Google has now added Street View imagery capabilities to the Google Maps Android API v2, which also introduces more controls for developers as they use the API for indoor maps.
The new features were detailed by Megan Boundey, product manager for Google Maps mobile SDKs, in a May 27 post on the Google Geo Developers Blog. Both features were added to the Google Play Services 4.4 release in May, but are now part of the latest Google Maps Android API, wrote Boundey.
The Street View capabilities in the Google Maps API give developers the ability to add Street View features to their Maps apps, wrote Boundey. “Let your users navigate through Street View’s panoramic 360-degree views themselves, or programmatically control the zoom and orientation of the Street View camera,” she wrote. “You can enable and disable Street View controls and gestures, as well as toggle the display of street names on or off. The Street View coverage available through the Google Maps Android API v2 is the same as that for the Google Maps for Android app on your Android device.”
Several apps are already using the new Street View features, she wrote, including the Runtastic Running & Fitness app, which can be used to map and track individual fitness activities, and a Walgreens App that uses Google Street View to help locate its stores for customers.
“Do you have a store locator in your app, but wish that users could tell whether your store is in a strip mall or on the street?” wrote Boundey. “Now you can! You can even bring users into your store using Business View. The same
object provides seamless access to both indoor Business View and outdoor Street View imagery.”
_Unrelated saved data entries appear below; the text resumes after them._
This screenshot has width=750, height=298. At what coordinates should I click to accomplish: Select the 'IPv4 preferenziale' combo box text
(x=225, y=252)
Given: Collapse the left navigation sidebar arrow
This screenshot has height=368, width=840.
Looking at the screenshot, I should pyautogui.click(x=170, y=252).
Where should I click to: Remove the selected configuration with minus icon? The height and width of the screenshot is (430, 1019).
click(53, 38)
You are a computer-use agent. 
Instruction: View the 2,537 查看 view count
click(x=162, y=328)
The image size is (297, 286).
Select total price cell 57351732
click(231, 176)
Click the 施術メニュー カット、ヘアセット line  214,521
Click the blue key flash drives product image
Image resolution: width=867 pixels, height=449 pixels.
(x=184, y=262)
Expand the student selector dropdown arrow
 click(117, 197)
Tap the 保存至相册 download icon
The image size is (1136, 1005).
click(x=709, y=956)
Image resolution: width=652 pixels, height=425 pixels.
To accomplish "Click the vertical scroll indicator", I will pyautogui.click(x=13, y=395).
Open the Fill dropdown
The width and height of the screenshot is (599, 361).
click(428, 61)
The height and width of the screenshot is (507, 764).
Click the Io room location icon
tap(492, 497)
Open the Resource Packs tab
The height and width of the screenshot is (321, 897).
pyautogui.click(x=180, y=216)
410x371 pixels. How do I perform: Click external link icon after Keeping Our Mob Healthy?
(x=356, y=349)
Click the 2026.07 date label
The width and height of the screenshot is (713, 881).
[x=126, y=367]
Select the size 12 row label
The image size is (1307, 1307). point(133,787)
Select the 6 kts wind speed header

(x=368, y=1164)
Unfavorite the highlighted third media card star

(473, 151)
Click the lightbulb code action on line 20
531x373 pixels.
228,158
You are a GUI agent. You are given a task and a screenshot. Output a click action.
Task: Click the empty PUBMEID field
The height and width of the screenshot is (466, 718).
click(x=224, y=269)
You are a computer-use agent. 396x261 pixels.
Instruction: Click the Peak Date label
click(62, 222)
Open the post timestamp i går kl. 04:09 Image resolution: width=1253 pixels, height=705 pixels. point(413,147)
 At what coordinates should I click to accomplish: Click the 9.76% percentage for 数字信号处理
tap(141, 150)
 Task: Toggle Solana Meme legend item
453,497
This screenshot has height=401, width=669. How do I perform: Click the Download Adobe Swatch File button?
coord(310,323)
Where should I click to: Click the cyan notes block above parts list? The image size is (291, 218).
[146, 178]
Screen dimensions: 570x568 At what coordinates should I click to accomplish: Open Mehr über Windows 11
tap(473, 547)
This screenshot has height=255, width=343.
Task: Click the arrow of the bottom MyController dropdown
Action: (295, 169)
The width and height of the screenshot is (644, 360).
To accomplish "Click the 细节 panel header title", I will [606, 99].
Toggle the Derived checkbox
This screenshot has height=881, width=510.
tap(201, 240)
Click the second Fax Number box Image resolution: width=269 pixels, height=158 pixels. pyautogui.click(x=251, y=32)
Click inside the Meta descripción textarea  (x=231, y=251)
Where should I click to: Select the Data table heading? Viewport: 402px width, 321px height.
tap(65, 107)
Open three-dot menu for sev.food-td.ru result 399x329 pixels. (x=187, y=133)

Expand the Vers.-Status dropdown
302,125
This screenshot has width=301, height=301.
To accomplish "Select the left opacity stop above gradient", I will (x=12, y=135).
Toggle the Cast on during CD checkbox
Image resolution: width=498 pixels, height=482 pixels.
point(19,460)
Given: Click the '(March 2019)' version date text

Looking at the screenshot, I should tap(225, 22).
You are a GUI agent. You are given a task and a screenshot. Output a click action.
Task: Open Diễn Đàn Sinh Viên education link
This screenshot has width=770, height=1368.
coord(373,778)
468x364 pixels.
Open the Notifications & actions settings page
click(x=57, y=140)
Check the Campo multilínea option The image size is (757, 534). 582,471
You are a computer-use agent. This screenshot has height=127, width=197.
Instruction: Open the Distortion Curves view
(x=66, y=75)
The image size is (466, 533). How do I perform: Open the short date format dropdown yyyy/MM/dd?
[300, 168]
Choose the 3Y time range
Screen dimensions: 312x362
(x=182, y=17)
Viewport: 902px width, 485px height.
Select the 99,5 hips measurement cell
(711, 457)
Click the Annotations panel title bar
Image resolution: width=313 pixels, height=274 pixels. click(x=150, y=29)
Also new in the latest Maps API are programmatic controls to Indoor Maps, she wrote. “You can disable the default level picker (floor picker) by calling
setIndoorLevelPickerEnabled(false)
and add your own custom level picker instead. You can also determine which building and level is currently in focus and set a listener to be called when a new building comes into focus or a new level is activated within a building. This is particularly useful if you want to show custom markup for the active level.”
In May 2014, Google unveiled its latest Google Play services application, giving app developers these same kinds of new features. Google Play services 4.4 was the recipient of the first-time introduction of Street View to the Google Maps Android API, which is separate from the Google maps for Android API.
In February 2014, the Google Maps Android API Utility Library received a host of updates, including two key new data visualization features—marker clustering and heat maps—that are aimed at improving the tools developers have when they are building apps for Google Maps on Android.
Version 4.1 of Google Play services was released in January 2014, according to an earlier eWEEK report. That version included a wide swath of new features, as well, including turn-based multiplayer support and improved battery life capabilities. It also included a preliminary API for integrating Google Drive into apps.
Under Version 4.1, the Google Mobile Ads SDK fully supported DoubleClick for Publishers, DoubleClick Ad Exchange and Search Ads for Mobile Apps, which means that developers can use a new publisher-provided location API to provide Google with a user’s location for ad serving placement on mobile devices. Version 4.1 also provided improved integration with Google+, which makes it easier for users to share with their friends from their apps.
Google Play Games, which is Google’s gaming platform for Android and iOS devices and for the Web, was introduced by the company in early 2013.